In the following example, an organization uses employee IDs in the format
EMP- followed by exactly six digits (for example,
EMP-482910).
Create a custom rule with the following configuration:
-
When incoming requests match:
Field Operator Value Raw request body matches regex
EMP-[0-9]{6}
Expression when using the editor:
(http.request.body.raw matches "EMP-[0-9]{6}")
-
Action: Block
-
With response type: Custom JSON
-
Response body:
{ "error": "Request blocked: employee ID detected in prompt." }
Scope to a specific endpoint
To limit this rule to only your LLM endpoint, combine it with a path condition:
|Field
|Operator
|Value
|Logic
|URI Path
|equals
/api/chat
|And
|Raw request body
|matches regex
EMP-[0-9]{6}
Expression when using the editor:
(http.request.uri.path eq "/api/chat" and http.request.body.raw matches "EMP-[0-9]{6}")
|Custom PII type
|Example format
|Regex pattern
|Employee ID
EMP-482910
EMP-[0-9]{6}
|Patient record number
PAT/2024/00391
PAT/[0-9]{4}/[0-9]{5}
|Internal account ID
ACCT-XX-99999
ACCT-[A-Z]{2}-[0-9]{5}
|Custom API key prefix
sk_live_abc123...
sk_live_[a-zA-Z0-9]{20,}
- Cloudflare Plan requirement. Regex operators (
matchesand
~) require a Business or Enterprise plan.
- Body size limit. The
http.request.body.rawfield inspects a limited portion of the request body. The exact limit varies by plan.

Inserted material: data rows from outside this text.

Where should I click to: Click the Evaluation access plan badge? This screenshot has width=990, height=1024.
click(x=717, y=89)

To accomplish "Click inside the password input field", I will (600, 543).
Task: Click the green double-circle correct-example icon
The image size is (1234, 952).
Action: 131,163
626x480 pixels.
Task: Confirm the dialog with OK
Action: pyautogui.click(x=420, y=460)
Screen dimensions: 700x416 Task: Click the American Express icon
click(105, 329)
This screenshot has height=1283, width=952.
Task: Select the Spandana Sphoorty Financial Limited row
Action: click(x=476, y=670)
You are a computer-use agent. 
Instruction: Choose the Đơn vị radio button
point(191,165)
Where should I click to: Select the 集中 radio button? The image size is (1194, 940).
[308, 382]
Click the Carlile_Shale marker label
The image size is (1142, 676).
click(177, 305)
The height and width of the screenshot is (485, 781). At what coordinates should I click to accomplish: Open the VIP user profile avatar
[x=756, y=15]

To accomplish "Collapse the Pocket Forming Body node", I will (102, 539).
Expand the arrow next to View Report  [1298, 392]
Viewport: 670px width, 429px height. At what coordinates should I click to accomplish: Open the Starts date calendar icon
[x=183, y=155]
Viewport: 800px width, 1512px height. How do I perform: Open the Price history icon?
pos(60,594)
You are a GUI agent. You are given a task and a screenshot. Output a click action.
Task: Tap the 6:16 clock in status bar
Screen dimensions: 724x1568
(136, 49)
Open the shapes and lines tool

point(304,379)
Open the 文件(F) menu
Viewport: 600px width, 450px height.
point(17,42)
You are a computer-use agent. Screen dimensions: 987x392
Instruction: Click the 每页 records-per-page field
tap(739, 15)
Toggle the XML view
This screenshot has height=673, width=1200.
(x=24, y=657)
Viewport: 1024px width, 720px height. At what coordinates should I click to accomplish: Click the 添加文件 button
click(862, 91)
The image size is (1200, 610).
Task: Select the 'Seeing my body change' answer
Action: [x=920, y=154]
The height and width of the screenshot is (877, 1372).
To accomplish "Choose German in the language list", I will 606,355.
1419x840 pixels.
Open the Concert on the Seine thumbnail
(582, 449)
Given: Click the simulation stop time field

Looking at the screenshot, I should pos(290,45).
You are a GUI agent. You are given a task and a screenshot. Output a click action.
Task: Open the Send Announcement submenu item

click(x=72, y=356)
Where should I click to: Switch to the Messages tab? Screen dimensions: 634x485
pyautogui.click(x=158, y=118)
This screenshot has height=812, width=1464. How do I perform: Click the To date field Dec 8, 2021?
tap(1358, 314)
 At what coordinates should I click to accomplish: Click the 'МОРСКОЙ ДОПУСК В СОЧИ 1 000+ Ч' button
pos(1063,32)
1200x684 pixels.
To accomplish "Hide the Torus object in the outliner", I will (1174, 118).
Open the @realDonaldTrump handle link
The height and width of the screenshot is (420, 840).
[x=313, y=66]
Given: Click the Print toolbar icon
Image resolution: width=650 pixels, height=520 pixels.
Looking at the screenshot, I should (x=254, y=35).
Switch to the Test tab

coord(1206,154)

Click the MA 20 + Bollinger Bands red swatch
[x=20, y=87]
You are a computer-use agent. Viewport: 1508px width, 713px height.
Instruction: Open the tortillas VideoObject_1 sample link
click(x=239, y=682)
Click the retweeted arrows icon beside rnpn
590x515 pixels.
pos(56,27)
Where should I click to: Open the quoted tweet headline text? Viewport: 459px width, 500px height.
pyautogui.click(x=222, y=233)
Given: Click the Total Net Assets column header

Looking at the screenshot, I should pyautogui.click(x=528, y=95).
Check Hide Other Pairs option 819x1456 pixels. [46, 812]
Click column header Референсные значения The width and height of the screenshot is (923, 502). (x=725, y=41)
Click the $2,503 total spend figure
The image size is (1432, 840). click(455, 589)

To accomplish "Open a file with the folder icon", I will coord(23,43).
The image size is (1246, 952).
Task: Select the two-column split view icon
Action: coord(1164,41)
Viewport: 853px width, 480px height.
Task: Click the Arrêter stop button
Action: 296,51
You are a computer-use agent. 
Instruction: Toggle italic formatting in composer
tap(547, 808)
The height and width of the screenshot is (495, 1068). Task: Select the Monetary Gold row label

- JSON payloads. The raw body includes the full JSON structure. Your regex should account for the fact that the prompt text is nested inside a JSON string.
- Performance. Complex regex patterns can impact rule evaluation time. Keep patterns as specific as possible.
You can use fuzzy and exact detection together for layered protection:
(cf.llm.prompt.pii_detected or http.request.body.raw matches "EMP-[0-9]{6}")
This rule blocks requests where either the AI model detects any built-in PII category or the regex matches your custom identifier format.